Nova licitação na Rodoviária depende de decisão judicial


Os taxistas afirmam que a concessão da empresa Veppo para explorar os serviços da Estação Rodoviária de Porto Alegre está vencida desde o dia 7 de maio de 2002. A Veppo diz que a informação é improcedente e que o contrato de concessão está em vigor. Ambos, de alguma forma, estão com a razão.
A história é longa. Quando a concessão venceu, foi produzida uma resolução, através do Conselho de Tráfego do Departamento Autônomo de Estradas e Rodagem (Daer), determinando a prorrogação do contrato. A partir daí, a questão partiu para as esferas judiciais. “Está havendo um imbróglio jurídico. A prorrogação é uma coisa ilegal. Então alguém entrou na Justiça, não sei quem, e a prorrogação foi cancelada. Depois, entraram novamente na Justiça dizendo que a prorrogação tinha validade. Assim, o assunto está esperando uma decisão judicial”, afirma o diretor de Transporte Rodoviário do Daer, Saul Sastre.

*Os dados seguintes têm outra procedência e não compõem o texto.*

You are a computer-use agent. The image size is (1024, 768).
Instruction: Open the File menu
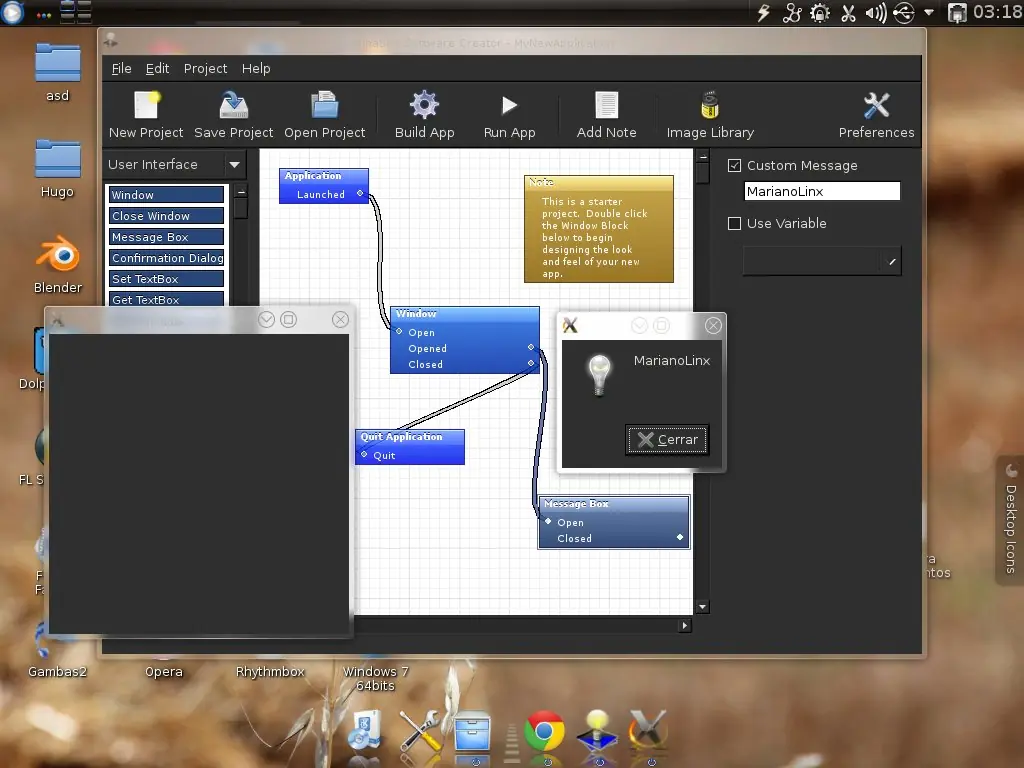point(121,69)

De acordo com Sastre, a licitação está em análise na Agência Estadual de Regulação de Serviços Públicos (Agergs). “O que o Daer tinha de fazer no governo passado fez. Ele providenciou o edital, agora a Agergs tem de dar o ok e, a partir disso, teremos de cumprir o que a Justiça determinar”, afirma o diretor.
Para Sastre, entretanto, seria importante se o contrato atual fosse mantido pelo tempo necessário para que um projeto abrangendo todas as rodoviárias do Rio Grande do Sul fique pronto. “Queremos criar um plano diretor de transportes para o Estado. Onde contemplaríamos as rodoviárias e todo o transporte de passageiros intermunicipal. Eu gostaria de um tempo para criar esse plano e pensar o Estado como um todo”, diz.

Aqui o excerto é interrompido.